# tabelle positionieren



## apric (6. Dezember 2001)

also ich habe folgendes problem:

kuckt euch mal folgende tabellenverschachtelung an: 
http://apric.dyndns.org/skarabaeus/web/index.php 

auf dem IE kommt das ohne probleme (innere tabelle genau zentriert auf dem monitor), jedoch z.b. bei mozilla klebt die tabelle mittig oben am rand.

WIE KRIEG ICH DIESE TABELLE DAZU, IMMER IN DER BILDSCHIRMMITTE ZU SEIN (möglichst ohne javascript -> maximale kompatibilität)...

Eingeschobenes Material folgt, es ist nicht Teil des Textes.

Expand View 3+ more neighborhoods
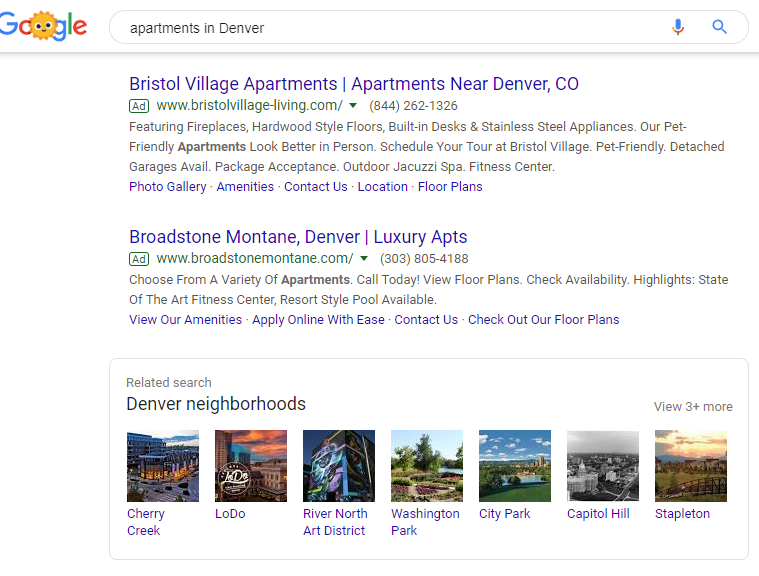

mit stylesheets hab ichs auch probiert, hat alles nichts gebracht.

HILFE!


----------



## ajay (6. Dezember 2001)

probiers mal so...
ich hab deine ganze tabellen kostruktion noch eine aussentabelle eingefuegt.



```
<table cellspacing=0 cellpadding=0 border=0 width=100% height=100%>
<tr>
<td align=center>

<table border=1 style="width:720px; height:100%">
<tr>
	<td width=720 height=100% bgcolor=yellow>
	<table border=1 width=720 height=400>
<tr>
	<td width=100 height=40>l_o</td>
	<td width=520 height=40>m_o</td>
	<td width=100 height=40>r_o</td>
</tr>
<tr>
	<td width=100 height=320>l_m</td>
	<td width=520 height=320>INHALT</td>
	<td width=100 height=320>r_m</td>
</tr>
<tr>
	<td width=100 height=40>l_u</td>
	<td width=520 height=40>m_u</td>
	<td width=100 height=40>r_u</td>
</tr>
</table>	</td>
</tr>
</table>

</td>
</tr>
</table>
```


----------



## apric (6. Dezember 2001)

**

oh danke klappt einwandfrei.

THX


----------